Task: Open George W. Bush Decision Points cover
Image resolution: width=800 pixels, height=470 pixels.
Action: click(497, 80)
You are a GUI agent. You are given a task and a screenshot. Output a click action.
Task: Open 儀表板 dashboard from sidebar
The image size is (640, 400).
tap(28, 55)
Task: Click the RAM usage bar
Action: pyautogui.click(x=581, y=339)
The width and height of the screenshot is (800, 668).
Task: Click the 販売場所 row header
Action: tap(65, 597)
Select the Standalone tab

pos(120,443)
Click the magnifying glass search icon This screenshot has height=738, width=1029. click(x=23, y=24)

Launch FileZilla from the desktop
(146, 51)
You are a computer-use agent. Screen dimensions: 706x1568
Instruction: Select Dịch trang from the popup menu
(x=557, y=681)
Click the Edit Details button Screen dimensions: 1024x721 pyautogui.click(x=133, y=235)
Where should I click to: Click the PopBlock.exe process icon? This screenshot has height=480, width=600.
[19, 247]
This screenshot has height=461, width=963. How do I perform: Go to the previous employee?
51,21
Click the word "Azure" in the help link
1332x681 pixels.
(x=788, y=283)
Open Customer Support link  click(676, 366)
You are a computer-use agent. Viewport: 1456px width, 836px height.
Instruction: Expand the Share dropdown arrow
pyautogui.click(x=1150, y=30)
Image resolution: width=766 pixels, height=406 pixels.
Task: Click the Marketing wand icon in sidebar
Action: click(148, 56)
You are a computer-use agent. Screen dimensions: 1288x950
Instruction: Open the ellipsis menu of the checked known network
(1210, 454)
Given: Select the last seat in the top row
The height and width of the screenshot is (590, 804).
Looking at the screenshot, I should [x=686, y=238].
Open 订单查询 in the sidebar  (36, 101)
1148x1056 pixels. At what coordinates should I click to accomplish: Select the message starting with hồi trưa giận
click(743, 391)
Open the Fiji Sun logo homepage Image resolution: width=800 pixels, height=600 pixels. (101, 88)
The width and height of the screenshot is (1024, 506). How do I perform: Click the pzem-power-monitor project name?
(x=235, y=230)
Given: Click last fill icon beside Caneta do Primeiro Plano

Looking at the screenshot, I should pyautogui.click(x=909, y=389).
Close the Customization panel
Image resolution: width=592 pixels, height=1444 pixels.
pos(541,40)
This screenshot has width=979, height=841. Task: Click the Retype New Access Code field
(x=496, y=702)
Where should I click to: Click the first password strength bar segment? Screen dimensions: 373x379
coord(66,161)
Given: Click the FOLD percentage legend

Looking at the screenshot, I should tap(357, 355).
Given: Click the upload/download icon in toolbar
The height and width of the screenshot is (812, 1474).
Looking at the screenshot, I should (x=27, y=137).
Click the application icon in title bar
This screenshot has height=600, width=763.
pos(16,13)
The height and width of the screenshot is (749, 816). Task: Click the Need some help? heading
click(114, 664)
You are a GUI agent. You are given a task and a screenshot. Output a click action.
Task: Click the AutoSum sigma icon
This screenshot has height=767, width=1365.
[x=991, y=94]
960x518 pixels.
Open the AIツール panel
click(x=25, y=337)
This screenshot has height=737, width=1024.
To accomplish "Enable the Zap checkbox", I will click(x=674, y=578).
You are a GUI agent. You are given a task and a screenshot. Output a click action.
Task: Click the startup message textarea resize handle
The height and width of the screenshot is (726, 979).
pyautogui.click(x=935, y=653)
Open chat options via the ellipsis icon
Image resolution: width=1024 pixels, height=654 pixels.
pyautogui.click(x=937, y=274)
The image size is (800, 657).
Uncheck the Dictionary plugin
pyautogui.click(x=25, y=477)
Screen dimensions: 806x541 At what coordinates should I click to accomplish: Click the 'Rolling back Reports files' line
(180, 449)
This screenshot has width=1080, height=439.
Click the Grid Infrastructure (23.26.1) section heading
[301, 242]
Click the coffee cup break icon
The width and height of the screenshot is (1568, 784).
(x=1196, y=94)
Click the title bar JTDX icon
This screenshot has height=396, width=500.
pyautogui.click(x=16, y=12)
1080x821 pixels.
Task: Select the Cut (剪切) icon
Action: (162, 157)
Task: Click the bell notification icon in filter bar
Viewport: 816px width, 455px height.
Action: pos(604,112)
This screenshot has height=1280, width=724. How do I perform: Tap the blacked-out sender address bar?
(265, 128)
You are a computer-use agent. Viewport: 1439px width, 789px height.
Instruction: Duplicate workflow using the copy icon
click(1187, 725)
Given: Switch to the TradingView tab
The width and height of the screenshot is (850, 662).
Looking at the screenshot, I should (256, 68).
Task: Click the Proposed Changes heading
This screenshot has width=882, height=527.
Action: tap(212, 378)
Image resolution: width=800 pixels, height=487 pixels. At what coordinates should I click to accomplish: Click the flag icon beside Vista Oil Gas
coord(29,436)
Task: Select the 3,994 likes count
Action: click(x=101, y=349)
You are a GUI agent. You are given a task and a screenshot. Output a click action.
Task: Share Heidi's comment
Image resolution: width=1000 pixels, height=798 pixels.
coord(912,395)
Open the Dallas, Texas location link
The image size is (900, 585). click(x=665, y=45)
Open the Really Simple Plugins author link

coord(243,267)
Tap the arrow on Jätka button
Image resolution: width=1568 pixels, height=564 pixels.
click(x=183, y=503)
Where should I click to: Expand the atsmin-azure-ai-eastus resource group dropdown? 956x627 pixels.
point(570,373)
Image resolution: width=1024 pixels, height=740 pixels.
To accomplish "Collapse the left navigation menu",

• Exercise instructions
Copy out the entries above again, keeping them exact.

• Response area
Task: Open George W. Bush Decision Points cover
Image resolution: width=800 pixels, height=470 pixels.
Action: click(497, 80)
You are a GUI agent. You are given a task and a screenshot. Output a click action.
Task: Open 儀表板 dashboard from sidebar
The image size is (640, 400).
tap(28, 55)
Task: Click the RAM usage bar
Action: pyautogui.click(x=581, y=339)
The width and height of the screenshot is (800, 668).
Task: Click the 販売場所 row header
Action: tap(65, 597)
Select the Standalone tab

pos(120,443)
Click the magnifying glass search icon This screenshot has height=738, width=1029. click(x=23, y=24)

Launch FileZilla from the desktop
(146, 51)
You are a computer-use agent. Screen dimensions: 706x1568
Instruction: Select Dịch trang from the popup menu
(x=557, y=681)
Click the Edit Details button Screen dimensions: 1024x721 pyautogui.click(x=133, y=235)
Where should I click to: Click the PopBlock.exe process icon? This screenshot has height=480, width=600.
[19, 247]
This screenshot has height=461, width=963. How do I perform: Go to the previous employee?
51,21
Click the word "Azure" in the help link
1332x681 pixels.
(x=788, y=283)
Open Customer Support link  click(676, 366)
You are a computer-use agent. Viewport: 1456px width, 836px height.
Instruction: Expand the Share dropdown arrow
pyautogui.click(x=1150, y=30)
Image resolution: width=766 pixels, height=406 pixels.
Task: Click the Marketing wand icon in sidebar
Action: click(148, 56)
You are a computer-use agent. Screen dimensions: 1288x950
Instruction: Open the ellipsis menu of the checked known network
(1210, 454)
Given: Select the last seat in the top row
The height and width of the screenshot is (590, 804).
Looking at the screenshot, I should [x=686, y=238].
Open 订单查询 in the sidebar  (36, 101)
1148x1056 pixels. At what coordinates should I click to accomplish: Select the message starting with hồi trưa giận
click(743, 391)
Open the Fiji Sun logo homepage Image resolution: width=800 pixels, height=600 pixels. (101, 88)
The width and height of the screenshot is (1024, 506). How do I perform: Click the pzem-power-monitor project name?
(x=235, y=230)
Given: Click last fill icon beside Caneta do Primeiro Plano

Looking at the screenshot, I should pyautogui.click(x=909, y=389).
Close the Customization panel
Image resolution: width=592 pixels, height=1444 pixels.
pos(541,40)
This screenshot has width=979, height=841. Task: Click the Retype New Access Code field
(x=496, y=702)
Where should I click to: Click the first password strength bar segment? Screen dimensions: 373x379
coord(66,161)
Given: Click the FOLD percentage legend

Looking at the screenshot, I should tap(357, 355).
Given: Click the upload/download icon in toolbar
The height and width of the screenshot is (812, 1474).
Looking at the screenshot, I should (x=27, y=137).
Click the application icon in title bar
This screenshot has height=600, width=763.
pos(16,13)
The height and width of the screenshot is (749, 816). Task: Click the Need some help? heading
click(114, 664)
You are a GUI agent. You are given a task and a screenshot. Output a click action.
Task: Click the AutoSum sigma icon
This screenshot has height=767, width=1365.
[x=991, y=94]
960x518 pixels.
Open the AIツール panel
click(x=25, y=337)
This screenshot has height=737, width=1024.
To accomplish "Enable the Zap checkbox", I will click(x=674, y=578).
You are a GUI agent. You are given a task and a screenshot. Output a click action.
Task: Click the startup message textarea resize handle
The height and width of the screenshot is (726, 979).
pyautogui.click(x=935, y=653)
Open chat options via the ellipsis icon
Image resolution: width=1024 pixels, height=654 pixels.
pyautogui.click(x=937, y=274)
The image size is (800, 657).
Uncheck the Dictionary plugin
pyautogui.click(x=25, y=477)
Screen dimensions: 806x541 At what coordinates should I click to accomplish: Click the 'Rolling back Reports files' line
(180, 449)
This screenshot has width=1080, height=439.
Click the Grid Infrastructure (23.26.1) section heading
[301, 242]
Click the coffee cup break icon
The width and height of the screenshot is (1568, 784).
(x=1196, y=94)
Click the title bar JTDX icon
This screenshot has height=396, width=500.
pyautogui.click(x=16, y=12)
1080x821 pixels.
Task: Select the Cut (剪切) icon
Action: (162, 157)
Task: Click the bell notification icon in filter bar
Viewport: 816px width, 455px height.
Action: pos(604,112)
This screenshot has height=1280, width=724. How do I perform: Tap the blacked-out sender address bar?
(265, 128)
You are a computer-use agent. Viewport: 1439px width, 789px height.
Instruction: Duplicate workflow using the copy icon
click(1187, 725)
Given: Switch to the TradingView tab
The width and height of the screenshot is (850, 662).
Looking at the screenshot, I should (256, 68).
Task: Click the Proposed Changes heading
This screenshot has width=882, height=527.
Action: tap(212, 378)
Image resolution: width=800 pixels, height=487 pixels. At what coordinates should I click to accomplish: Click the flag icon beside Vista Oil Gas
coord(29,436)
Task: Select the 3,994 likes count
Action: click(x=101, y=349)
You are a GUI agent. You are given a task and a screenshot. Output a click action.
Task: Share Heidi's comment
Image resolution: width=1000 pixels, height=798 pixels.
coord(912,395)
Open the Dallas, Texas location link
The image size is (900, 585). click(x=665, y=45)
Open the Really Simple Plugins author link

coord(243,267)
Tap the arrow on Jätka button
Image resolution: width=1568 pixels, height=564 pixels.
click(x=183, y=503)
Where should I click to: Expand the atsmin-azure-ai-eastus resource group dropdown? 956x627 pixels.
point(570,373)
Image resolution: width=1024 pixels, height=740 pixels.
To accomplish "Collapse the left navigation menu",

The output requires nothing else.